Foi por isso que eu e o deputado Felipe Rigoni, também do Movimento Acredito, apresentamos uma emenda à PEC do Fundeb. A emenda determinava a distribuição de recursos adicionais para estados e municípios que evoluíssem nos processos e resultados educacionais. Depois de dialogar com especialistas e representantes da sociedade civil, apresentamos uma segunda versão da nossa emenda, por meio de ofício à relatora, a deputada Professora Dorinha. A nossa proposta se baseia em casos bem-sucedidos de avanços educacionais e olhou para experiências nacionais, como a do Ceará, e internacionais, como a do Chile. No caso do Ceará, desenhou-se um incentivo que distribui parcela do ICMS (Imposto sobre Circulação de Mercadorias e Serviços) aos municípios que mais avançaram em relação à educação. Complementarmente, o Estado implementou via Secretaria Estadual de Educação a oferta de assistência técnica aos municípios, colocando em prática a responsabilidade solidária prevista pela Constituição e criando redes de colaboração que identificam e propagam boas práticas.

No Chile, outro caso de sucesso, o incentivo focou diretamente na ampliação da oferta de assistência técnica educacional. Foi criada a Subvenção Escolar Preferencial. Trata-se de uma ampliação de recursos financeiros às redes educacionais condicionada ao comprometimento com o aumento da qualidade das aprendizagens de seus estudantes. Para atingir esses resultados, entre as inúmeras estratégias, as escolas devem aplicar o recurso financeiro extra em serviços de assistência técnica educacional, oferecidos por uma grande variedade de instituições e consultorias, credenciadas pelo Ministério da Educação do Chile.

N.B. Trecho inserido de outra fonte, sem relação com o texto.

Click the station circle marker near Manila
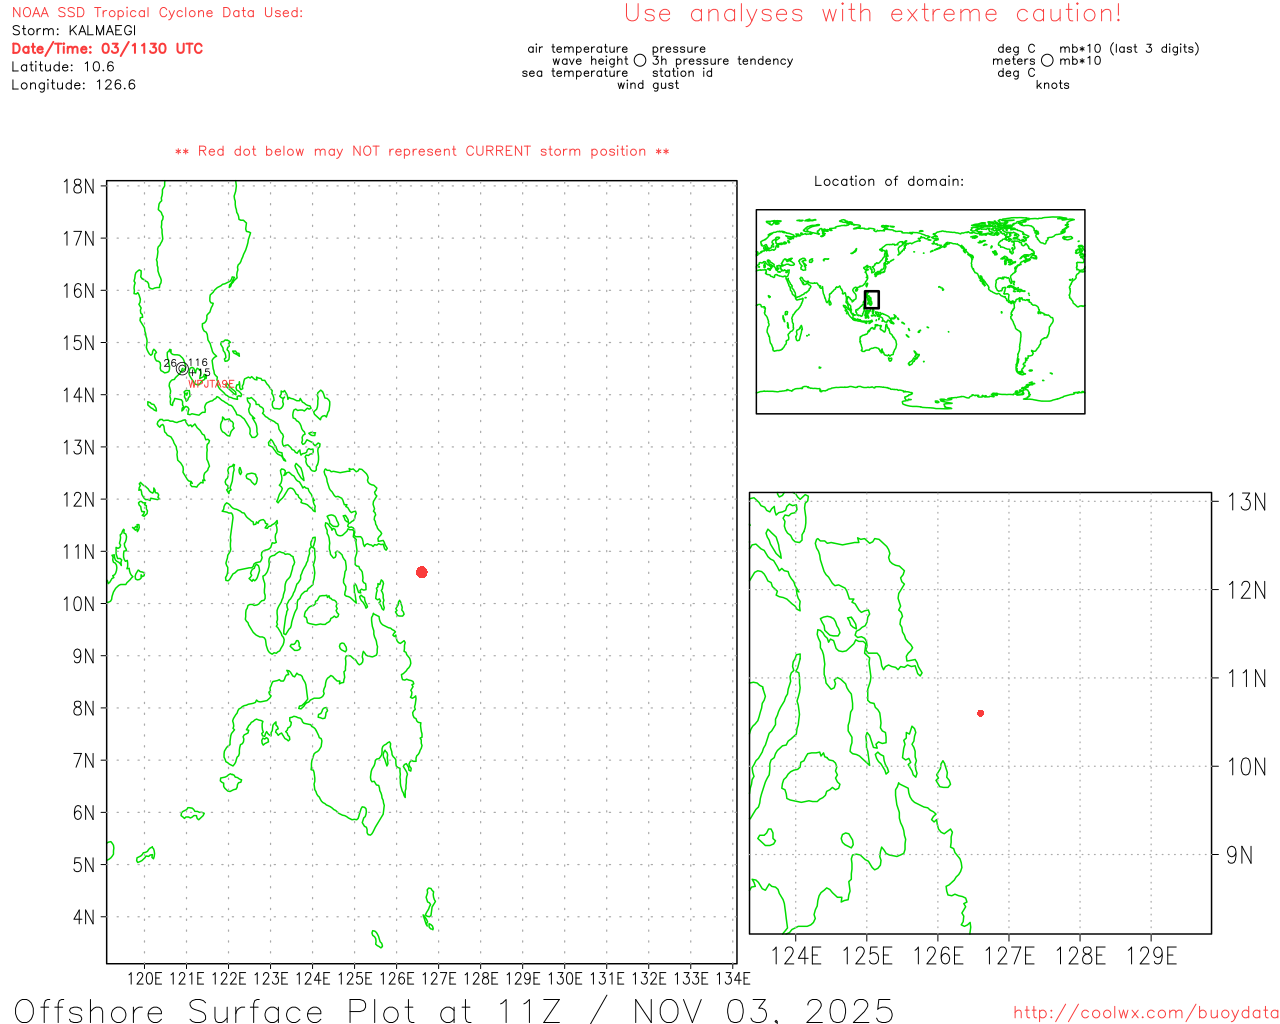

Nossa sugestão é que, se a complementação da União ultrapassar os 15%, um valor adicional, equivalente a 10% desse aporte, seja distribuído para os Estados cujas redes de educação básica alcancem evolução significativa em resultados educacionais, considerando o nível socioeconômico dos alunos e visando à redução das desigualdades em cada rede. Serão elegíveis os estados que cumprirem duas condições mínimas: a implementação de uma rede de assistência técnica educacional à sua rede pública de ensino e de seus municípios e a regulamentação de um mecanismo de repasse da cota-parte do ICMS condicionado à evolução de resultados educacionais.

Tornar o Fundeb permanente, maior e mais redistributivo, na minha visão, deve ser prioridade para todos que lutam pela educação básica. Acredito também que nossa missão em relação ao Fundeb só estará cumprida quando conseguirmos associar uma maior equidade de gastos a uma maior equidade de resultados. A renovação e o aprimoramento do modelo redistributivo do Fundeb exigem debate plural e aberto. Nesse processo, me guia o sonho de um país onde todos, pobres e ricos, tenham acesso a uma educação de qualidade.

 

Tabata Amaral foi eleita deputada federal pelo PDT de São Paulo em 2018. Antes disso, formou-se em ciência política, com bolsa integral, pela Universidade de Harvard, nos Estados Unidos. Pesquisa e atua em temas ligados à educação.